2016年8月4日は、昨年のお話も大好評だったケープタウン大学公衆衛生・家庭医学研究科・医療経済学教室シニアレクチャラーの本田文子さんに「Health economicsって何?」と題してお願いしました。

 

まず、経済学(Economics)とは?というところから。経済学の3つのポイントは、「選択(choosing)」、「少ない資源(scarce resources)」、「いくつかの使い道(alternative uses)」、すなわち、経済学とは「いくつかの使い道があり得る少ない資源を利用して商品やサービスを生産し分配するために、人々や社会はどうやって選択をしていくのか」についての学問とのこと。そして、例えば「人材配分」についてなら、現在の(もしくは、過去の、または将来の)人材配分は「こうである」ことをテーマとする「実証経済学(positive economics)」と、人材配分が公正であるかを評価する、などといった「こうあるべき」という価値判断をもって踏み込む「規範的経済学(normative economics)」があるそうです。

 

このような経済学で開発されたツールや理論を使って保健・医療の問題を分析するのが医療経済学(health economics)で、続いて、医療経済学で主に扱う8つの分野について、例を挙げながら説明してもらいました。

1)何が健康に影響するのか。

2)健康にどのような価値があるのか、それをどうやって計量化するのか。

3)保健サービスの需要に何が影響するのか。

4)保健サービスの供給にはどのような特徴があるのか。

5)供給と需要の相互作用によりどのような結果となるのか。

6)健康の改善に際してのいくつかある選択肢で、経費と結果はどうなるのか。

7)保健セクターの資金調達方法と組織の在り方によって効果はどう変わるのか。

8)保健セクターの目標を最大限達成するためにどのような手段があるのか。

 

途中で出た質問に応じて、主な診療報酬制度についても話が及びました。日本での基本は出来高払い(fee-for-service)ですが、世界には人頭払い(capitation)や臨床疾患エピソードによる包括払い(case-based)などの制度もあり、それぞれの特徴の説明もありました。(事務局:日本の一部入院医療で適用されている「診断群別日額定額払い方式(Diagnosis Procedure Combination / Per-Diem Payment System)」は日本独自のしくみのようです。)

 

制度設計は、政策側から医療提供者に向けてのメッセージ、という印象深い発言に対して、参加者からは、「一般医療従事者は指示された制度にただ従うしかないのではないか。」という質問も出ましたが、「利用者や医療提供者はよりよい制度のために声を上げるべきで、その声を届けるのが研究の役割だと思う。」という力強いお返事でした。

 

ここまでで時間切れになってしまい、準備していただいていた最近の本田さん自身の研究紹介にまで行かなかったのですが、論文は以下にあります。(上の論文について、アクセスできない方は事務局にご連絡下さい。お預かりしていますので、本人限定でコピーをシェアします。)
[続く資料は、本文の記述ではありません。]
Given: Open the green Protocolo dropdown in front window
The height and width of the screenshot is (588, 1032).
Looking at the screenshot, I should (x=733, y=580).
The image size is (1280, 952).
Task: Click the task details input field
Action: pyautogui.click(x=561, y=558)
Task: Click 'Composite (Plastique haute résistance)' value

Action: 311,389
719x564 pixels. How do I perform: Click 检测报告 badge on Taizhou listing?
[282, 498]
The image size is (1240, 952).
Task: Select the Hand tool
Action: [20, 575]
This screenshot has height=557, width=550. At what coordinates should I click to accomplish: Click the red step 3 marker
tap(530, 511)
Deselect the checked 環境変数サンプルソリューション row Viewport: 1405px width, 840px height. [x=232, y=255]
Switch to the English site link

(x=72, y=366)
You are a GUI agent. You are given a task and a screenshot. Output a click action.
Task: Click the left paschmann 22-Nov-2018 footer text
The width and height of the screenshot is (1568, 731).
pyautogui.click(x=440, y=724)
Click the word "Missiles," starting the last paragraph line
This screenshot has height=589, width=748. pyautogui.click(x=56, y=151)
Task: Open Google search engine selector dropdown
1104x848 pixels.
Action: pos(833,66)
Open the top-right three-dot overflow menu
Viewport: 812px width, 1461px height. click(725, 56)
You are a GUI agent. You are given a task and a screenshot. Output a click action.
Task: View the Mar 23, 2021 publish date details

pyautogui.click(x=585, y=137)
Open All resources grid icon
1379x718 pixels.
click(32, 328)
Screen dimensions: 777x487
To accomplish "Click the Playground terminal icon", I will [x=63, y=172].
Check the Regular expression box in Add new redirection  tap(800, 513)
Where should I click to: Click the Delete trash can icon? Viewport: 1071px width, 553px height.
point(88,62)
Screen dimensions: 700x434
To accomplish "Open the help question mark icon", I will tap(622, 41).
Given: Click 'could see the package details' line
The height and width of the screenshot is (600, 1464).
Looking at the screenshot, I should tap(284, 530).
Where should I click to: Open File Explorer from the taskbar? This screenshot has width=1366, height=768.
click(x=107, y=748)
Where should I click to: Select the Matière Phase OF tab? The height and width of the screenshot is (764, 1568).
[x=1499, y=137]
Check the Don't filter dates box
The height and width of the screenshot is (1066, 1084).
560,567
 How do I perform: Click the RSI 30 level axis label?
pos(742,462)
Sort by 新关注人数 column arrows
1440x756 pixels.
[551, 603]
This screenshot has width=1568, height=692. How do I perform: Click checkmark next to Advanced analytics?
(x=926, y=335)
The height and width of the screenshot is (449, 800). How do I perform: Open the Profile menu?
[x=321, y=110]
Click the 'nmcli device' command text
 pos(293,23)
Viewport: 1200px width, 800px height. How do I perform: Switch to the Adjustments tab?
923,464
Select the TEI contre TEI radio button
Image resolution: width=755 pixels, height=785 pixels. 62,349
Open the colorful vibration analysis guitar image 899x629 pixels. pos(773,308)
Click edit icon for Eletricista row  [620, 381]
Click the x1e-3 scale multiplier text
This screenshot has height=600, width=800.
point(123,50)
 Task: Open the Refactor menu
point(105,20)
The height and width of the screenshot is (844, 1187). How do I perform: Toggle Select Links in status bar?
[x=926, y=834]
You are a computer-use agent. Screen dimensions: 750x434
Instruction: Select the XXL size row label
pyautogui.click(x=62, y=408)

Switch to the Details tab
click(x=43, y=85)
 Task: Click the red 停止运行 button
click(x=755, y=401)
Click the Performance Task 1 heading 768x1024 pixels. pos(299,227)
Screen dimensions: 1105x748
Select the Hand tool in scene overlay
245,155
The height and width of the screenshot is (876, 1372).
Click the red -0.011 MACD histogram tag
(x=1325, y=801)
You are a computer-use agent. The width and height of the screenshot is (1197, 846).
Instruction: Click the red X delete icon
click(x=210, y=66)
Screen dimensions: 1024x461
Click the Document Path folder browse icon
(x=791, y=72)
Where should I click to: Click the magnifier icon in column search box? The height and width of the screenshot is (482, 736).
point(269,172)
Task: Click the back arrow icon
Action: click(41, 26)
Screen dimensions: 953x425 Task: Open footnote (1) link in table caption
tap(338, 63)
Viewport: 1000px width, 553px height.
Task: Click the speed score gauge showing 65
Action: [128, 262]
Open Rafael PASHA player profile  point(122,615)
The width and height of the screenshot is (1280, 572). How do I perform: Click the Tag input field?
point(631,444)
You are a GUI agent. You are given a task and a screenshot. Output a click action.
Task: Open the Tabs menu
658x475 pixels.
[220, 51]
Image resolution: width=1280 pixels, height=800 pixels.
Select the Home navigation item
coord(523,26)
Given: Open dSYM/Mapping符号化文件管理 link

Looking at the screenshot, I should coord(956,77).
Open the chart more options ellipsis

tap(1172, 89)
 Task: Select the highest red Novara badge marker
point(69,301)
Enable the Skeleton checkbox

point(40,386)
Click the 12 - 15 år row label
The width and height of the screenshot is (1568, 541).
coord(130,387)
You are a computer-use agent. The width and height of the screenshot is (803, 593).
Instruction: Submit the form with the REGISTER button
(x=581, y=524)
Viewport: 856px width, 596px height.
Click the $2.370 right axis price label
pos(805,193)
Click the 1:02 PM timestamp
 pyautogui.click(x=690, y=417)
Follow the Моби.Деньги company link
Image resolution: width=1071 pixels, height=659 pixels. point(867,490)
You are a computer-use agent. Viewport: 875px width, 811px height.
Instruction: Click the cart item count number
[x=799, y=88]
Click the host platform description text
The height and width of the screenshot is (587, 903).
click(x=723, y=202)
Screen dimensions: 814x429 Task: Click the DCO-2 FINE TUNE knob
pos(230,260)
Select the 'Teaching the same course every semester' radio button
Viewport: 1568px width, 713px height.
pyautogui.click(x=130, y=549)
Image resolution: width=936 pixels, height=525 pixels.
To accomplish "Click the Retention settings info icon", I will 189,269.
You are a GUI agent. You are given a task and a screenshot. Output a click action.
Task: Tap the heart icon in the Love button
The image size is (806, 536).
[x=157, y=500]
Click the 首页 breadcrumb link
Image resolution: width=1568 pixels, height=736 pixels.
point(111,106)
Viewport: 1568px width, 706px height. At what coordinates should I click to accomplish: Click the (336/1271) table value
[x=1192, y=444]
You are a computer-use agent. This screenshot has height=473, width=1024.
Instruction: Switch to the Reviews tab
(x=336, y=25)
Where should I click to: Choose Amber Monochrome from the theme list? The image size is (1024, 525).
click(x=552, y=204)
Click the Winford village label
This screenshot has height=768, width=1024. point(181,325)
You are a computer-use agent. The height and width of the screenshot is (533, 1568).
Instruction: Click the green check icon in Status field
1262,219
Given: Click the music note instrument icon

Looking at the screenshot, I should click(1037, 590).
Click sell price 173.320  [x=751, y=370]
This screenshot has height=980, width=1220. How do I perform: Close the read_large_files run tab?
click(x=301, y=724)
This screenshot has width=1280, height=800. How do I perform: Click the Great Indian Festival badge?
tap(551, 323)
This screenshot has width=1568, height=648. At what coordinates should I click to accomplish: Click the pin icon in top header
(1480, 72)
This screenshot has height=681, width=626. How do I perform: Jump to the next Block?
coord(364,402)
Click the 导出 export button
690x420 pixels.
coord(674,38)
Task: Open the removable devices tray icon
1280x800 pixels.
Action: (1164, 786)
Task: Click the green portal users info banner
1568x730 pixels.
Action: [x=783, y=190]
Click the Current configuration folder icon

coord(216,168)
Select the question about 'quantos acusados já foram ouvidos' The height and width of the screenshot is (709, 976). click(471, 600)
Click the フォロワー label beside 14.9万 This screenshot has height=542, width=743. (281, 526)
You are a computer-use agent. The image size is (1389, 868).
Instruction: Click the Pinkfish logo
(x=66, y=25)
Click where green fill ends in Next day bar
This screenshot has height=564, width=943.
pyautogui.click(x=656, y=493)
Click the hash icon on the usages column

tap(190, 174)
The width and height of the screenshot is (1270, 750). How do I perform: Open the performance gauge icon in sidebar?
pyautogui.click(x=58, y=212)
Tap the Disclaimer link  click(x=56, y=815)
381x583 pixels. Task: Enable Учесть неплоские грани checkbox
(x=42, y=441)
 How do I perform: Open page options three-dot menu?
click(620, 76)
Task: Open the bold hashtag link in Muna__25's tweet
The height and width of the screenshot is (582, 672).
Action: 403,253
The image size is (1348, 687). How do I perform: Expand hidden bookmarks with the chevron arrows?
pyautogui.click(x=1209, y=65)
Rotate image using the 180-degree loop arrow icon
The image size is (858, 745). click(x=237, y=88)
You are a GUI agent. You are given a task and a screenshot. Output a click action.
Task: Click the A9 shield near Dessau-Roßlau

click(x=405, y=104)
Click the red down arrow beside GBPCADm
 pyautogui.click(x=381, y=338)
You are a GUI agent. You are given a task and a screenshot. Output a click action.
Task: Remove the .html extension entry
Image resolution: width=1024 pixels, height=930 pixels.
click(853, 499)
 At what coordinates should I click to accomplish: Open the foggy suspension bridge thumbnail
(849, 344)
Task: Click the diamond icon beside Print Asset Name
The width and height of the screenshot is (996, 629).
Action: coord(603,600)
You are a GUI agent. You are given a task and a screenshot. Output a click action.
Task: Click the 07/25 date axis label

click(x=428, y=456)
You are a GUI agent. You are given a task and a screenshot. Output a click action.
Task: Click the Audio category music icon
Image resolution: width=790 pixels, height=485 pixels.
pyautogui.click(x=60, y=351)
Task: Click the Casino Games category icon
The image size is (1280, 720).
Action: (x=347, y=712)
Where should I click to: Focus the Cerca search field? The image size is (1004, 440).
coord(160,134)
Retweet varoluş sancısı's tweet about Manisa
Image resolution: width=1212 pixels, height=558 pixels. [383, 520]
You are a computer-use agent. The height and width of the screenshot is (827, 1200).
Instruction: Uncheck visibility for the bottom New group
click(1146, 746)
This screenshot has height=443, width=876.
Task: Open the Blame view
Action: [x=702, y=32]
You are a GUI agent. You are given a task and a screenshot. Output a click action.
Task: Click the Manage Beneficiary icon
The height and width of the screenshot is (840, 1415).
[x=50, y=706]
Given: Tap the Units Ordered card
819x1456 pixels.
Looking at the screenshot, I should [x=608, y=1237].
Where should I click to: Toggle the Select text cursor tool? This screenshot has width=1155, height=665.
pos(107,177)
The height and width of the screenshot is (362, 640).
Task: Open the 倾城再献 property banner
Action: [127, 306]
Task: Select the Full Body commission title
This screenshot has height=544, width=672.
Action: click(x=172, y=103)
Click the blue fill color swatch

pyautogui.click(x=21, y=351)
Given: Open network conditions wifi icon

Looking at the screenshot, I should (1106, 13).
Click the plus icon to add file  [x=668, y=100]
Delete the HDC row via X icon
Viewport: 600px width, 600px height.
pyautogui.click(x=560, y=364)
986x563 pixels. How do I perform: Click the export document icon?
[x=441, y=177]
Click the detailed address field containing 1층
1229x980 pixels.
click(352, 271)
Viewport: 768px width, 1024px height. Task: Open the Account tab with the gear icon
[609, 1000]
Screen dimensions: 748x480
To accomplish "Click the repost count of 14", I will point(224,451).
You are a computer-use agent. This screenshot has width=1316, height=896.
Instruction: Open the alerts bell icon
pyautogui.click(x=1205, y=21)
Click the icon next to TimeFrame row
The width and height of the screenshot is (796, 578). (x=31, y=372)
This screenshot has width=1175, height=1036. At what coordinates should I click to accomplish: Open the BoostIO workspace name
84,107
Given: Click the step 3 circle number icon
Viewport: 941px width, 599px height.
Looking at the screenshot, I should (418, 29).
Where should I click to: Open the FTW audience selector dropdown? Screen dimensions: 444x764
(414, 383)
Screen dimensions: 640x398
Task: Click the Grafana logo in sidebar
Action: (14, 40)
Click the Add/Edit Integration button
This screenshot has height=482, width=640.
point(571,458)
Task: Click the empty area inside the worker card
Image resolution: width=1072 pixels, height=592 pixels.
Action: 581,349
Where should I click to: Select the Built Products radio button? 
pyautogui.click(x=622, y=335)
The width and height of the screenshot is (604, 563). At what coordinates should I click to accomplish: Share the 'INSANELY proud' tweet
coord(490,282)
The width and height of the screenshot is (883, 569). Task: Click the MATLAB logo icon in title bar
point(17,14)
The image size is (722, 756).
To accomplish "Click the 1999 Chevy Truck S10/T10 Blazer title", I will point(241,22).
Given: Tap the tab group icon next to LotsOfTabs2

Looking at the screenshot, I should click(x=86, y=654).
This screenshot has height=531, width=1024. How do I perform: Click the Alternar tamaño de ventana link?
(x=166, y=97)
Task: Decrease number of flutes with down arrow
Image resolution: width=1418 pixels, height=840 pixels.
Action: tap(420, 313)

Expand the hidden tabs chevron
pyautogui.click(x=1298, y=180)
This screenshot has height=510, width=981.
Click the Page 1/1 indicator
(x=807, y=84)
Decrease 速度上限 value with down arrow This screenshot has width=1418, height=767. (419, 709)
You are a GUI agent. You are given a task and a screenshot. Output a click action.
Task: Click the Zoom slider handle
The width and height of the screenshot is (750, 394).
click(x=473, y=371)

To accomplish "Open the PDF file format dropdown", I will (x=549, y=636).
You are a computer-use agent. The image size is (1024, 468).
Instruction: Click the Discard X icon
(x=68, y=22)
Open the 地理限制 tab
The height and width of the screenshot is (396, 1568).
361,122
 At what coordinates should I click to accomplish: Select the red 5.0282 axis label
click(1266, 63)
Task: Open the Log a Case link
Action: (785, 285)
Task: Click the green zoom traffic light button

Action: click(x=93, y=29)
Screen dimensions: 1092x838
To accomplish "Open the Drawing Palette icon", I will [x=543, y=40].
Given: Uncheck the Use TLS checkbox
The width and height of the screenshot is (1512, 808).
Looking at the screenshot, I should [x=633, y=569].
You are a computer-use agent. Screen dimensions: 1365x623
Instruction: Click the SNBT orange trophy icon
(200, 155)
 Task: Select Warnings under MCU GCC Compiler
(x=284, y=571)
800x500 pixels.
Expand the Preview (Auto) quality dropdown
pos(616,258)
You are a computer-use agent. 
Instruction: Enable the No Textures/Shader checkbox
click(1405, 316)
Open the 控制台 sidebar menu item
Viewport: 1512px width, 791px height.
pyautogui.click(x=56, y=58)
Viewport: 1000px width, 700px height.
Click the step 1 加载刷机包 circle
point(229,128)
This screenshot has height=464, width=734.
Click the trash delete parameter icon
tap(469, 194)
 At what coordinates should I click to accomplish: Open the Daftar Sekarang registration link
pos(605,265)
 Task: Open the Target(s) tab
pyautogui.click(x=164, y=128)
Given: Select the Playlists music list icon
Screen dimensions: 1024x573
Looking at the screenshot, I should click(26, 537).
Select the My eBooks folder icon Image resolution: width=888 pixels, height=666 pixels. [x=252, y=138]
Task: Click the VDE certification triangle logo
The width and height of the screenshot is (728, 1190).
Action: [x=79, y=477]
http://www.ncbi.nlm.nih.gov/pubmed/21555082

http://heapol.oxfordjournals.org/content/30/5/600.long

 

参加者の多くが、現場の保健・医療従事者かそのために勉強している学生で、「医療経済学」になじみがない人がほとんどでしたが、とても分かりやすく説明していただき、大好評でした。その後も食事会も本田さんを含めて9名の参加があり、勉強会の続きで盛り上がりました。

 

最後に筆者の私見ですが、保健・医療従事者や研究者がもっと経済学の専門家と協働できないか、そのためには、基礎知識はあった方がいいのではないか、と感じています。そのために、今回の勉強会を企画しましたが、そのような感想を寄せてくれた学生さんが何人かいて、企画の甲斐がありました。ぜひ来年もお願いしたいと思います。